As I witnessed each of those 12 games, I noticed a genuine mutual respect between the two teams. Arkadelphia was under the direction of head coach Brant Matros for all 12 games over the three-year period, while current Ashdown coach Chuck Cross was at the helm of the Panther program for the past two years after replacing Riley Fincher.
Now it’s nice to see opposing coaches be able to put aside rivalry and competition to be able to see the big picture and appreciate an opponent’s talent – and that’s just what these coaches have done.
But to see the players be able to do the same gives me confidence that sports – when done right - can both teach and reveal character.
Saturday afternoon Arkadelphia had just seen its season come to an end to the hands of the Ashdown Panthers in the state semifinal game; the last game for a group of seniors that had helped Arkadelphia win two state championships and finish as state runner up last year. An obviously emotional final team meeting had taken place in right field at Ashdown City Park as the sun was beginning to set behind the pressbox and figuratively on the careers of this group of seniors that had seen so much success over the previous four years.
The team had broken from its huddle and some of the teammates and coaching staff were saying goodbye to teammates for the last time in uniform.
As I was watching the team from not far away along with assistant coach Mark Coon, I noticed an Ashdown player walk beside me toward the Badger team.
Ashdown pitcher Quinn Mitchell, who had come on in relief just about 45 minutes earlier and held a lead for the Panthers in the sixth to get it to their closer in the seventh and final inning, approached the Badger team and spoke on behalf of his Panther teammates.
I don’t remember exactly what he said and partially because it caught me by surprise, but Mitchell’s comments to the team that had just had its season come to an end were something along these lines: “On behalf of the entire Ashdown team, I just wanted to tell you guys how much we think of you guys as a baseball team, how much we enjoyed the games we have had over the years and how much we respect you guys and what you have done.”
Apologies to Quinn if that’s not exact, but the sentiment was very close to that.
Then as I saw our players acknowledge the genuine nature of Mitchell’s statements, I noticed some of our players walking toward the infield where some of the Ashdown players were walking toward them.
16-, 17- and 18-year old players who had just been in a state tournament semifinal game that saw one team end with a chance to reach the pinnacle and one team seemingly landing in a valley, talked with each other for several minutes.
Most of the starters of each team shook hands again, hugged each other and showed a mutual respect and admiration for each other. In a time when we see various examples of bad sportsmanship, It was definitely an uplifting moment to behold.

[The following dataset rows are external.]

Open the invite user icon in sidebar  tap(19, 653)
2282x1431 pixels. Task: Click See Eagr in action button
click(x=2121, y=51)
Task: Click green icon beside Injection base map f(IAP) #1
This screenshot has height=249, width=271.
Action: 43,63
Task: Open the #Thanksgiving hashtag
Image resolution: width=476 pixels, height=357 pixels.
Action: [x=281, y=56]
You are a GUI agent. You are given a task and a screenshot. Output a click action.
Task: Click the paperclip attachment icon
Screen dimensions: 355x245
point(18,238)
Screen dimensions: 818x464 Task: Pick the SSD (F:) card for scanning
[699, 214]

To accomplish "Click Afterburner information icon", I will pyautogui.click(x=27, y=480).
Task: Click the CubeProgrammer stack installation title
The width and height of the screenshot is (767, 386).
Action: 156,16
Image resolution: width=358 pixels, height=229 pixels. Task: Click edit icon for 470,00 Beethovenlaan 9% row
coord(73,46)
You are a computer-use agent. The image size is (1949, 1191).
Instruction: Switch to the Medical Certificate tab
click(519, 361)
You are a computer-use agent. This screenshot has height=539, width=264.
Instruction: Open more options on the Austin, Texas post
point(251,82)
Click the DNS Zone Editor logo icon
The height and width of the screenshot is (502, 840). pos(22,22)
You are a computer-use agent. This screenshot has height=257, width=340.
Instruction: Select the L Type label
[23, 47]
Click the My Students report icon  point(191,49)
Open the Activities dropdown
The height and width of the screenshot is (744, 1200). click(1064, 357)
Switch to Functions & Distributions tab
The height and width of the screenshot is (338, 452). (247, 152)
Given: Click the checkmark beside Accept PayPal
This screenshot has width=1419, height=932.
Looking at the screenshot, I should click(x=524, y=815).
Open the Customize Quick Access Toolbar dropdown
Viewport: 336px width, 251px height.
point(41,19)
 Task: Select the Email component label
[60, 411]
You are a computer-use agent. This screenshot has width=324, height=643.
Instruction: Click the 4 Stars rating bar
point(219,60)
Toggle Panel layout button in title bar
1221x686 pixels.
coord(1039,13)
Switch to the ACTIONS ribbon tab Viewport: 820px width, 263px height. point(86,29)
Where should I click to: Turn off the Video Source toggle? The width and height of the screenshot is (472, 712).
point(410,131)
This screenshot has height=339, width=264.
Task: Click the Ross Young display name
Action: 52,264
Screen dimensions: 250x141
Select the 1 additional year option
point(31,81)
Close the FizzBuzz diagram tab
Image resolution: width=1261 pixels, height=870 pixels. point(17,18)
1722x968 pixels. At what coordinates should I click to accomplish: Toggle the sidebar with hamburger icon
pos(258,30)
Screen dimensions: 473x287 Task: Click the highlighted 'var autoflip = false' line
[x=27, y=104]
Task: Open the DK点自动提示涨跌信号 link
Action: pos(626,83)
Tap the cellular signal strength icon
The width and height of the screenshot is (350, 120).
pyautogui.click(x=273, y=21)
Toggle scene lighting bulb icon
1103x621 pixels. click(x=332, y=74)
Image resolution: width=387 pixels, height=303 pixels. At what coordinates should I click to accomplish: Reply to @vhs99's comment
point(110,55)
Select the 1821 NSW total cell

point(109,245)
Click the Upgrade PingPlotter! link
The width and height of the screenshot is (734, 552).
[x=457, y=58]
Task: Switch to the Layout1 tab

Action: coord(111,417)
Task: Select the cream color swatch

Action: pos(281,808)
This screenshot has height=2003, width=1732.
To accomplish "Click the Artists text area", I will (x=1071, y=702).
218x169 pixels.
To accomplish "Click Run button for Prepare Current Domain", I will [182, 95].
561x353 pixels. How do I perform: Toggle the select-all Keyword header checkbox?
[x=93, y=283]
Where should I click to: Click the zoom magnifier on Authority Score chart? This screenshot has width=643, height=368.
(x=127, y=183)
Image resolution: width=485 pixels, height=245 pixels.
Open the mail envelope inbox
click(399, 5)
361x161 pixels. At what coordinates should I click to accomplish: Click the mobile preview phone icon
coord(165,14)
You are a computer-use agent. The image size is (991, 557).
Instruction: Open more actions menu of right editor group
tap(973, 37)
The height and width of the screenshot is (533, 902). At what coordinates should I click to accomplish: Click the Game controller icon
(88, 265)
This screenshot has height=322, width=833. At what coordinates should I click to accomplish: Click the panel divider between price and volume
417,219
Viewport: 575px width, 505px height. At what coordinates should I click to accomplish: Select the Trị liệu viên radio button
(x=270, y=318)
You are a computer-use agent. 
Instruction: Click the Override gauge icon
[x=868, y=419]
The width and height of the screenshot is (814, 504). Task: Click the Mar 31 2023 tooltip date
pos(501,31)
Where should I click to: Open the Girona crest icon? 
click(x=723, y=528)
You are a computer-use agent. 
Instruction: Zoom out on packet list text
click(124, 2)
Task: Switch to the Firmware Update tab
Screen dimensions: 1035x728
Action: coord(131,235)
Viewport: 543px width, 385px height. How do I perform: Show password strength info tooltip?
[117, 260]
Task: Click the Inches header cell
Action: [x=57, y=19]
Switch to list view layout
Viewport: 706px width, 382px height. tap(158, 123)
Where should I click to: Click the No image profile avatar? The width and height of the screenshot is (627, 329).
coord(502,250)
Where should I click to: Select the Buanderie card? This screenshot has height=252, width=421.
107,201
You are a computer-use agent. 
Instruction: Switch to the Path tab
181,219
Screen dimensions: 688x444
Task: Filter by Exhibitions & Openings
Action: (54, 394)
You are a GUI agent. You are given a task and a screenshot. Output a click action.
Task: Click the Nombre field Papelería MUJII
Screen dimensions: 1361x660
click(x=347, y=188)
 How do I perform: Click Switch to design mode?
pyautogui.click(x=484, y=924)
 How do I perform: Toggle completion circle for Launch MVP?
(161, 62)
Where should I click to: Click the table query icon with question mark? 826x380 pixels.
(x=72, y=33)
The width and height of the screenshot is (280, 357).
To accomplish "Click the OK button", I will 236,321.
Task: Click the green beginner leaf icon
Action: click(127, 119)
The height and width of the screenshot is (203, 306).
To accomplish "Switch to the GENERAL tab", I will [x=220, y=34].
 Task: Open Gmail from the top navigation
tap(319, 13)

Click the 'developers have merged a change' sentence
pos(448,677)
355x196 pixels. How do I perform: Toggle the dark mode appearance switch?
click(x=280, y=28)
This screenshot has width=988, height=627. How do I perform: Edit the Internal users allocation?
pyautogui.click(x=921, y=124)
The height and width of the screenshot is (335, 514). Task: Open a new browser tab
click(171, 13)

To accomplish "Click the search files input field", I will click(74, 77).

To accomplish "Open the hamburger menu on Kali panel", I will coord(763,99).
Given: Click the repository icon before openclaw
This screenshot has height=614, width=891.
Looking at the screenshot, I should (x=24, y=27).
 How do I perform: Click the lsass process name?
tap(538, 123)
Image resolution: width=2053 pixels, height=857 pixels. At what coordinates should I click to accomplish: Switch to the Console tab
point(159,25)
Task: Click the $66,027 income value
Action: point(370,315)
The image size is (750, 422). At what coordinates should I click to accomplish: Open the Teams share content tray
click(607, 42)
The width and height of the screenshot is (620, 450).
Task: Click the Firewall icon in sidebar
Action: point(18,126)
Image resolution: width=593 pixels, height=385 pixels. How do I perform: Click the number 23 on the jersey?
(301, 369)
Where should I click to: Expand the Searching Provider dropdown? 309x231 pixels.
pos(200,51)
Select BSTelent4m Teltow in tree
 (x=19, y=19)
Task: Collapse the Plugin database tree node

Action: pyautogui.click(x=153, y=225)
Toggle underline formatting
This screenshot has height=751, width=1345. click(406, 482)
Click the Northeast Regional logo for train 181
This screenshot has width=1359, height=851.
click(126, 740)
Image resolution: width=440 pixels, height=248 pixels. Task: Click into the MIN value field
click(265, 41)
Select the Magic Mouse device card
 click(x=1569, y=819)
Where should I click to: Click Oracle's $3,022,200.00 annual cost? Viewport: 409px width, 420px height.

(all photo credits to Teena Bebee)
As the Badger team made its way from the outfield to the first base dugout, the Ashdown players, parents and fans who were gathering to take pictures in front of their dugout along the third base line stopped, turned their attention and offered extended applause to the Badger team – seemingly acknowledging a worthy opponent while also offering appreciation for what this team and particularly group of seniors had accomplished over the last four years.
At the end of each game our teams play throughout the year, the teams meet each other for the traditional handshake line. Honestly, as an administrator, I have watched the handshake line in a variety of sports with a watchful eye to make sure nothing that might have happened within a game carries over – particularly if the game is close.
But there was nothing to watch here except for sportsmanship in its purest form, and two teams with a genuine respect for each other.
So I tip my hat to the members of Ashdown and Arkadelphia’s teams for seeing the bigger picture that day. And I hope that adults will take a lesson from teenagers in this case.
We can have intense competition that has a winner and a loser on the scoreboard and still keep things in perspective when the scoreboard is turned off.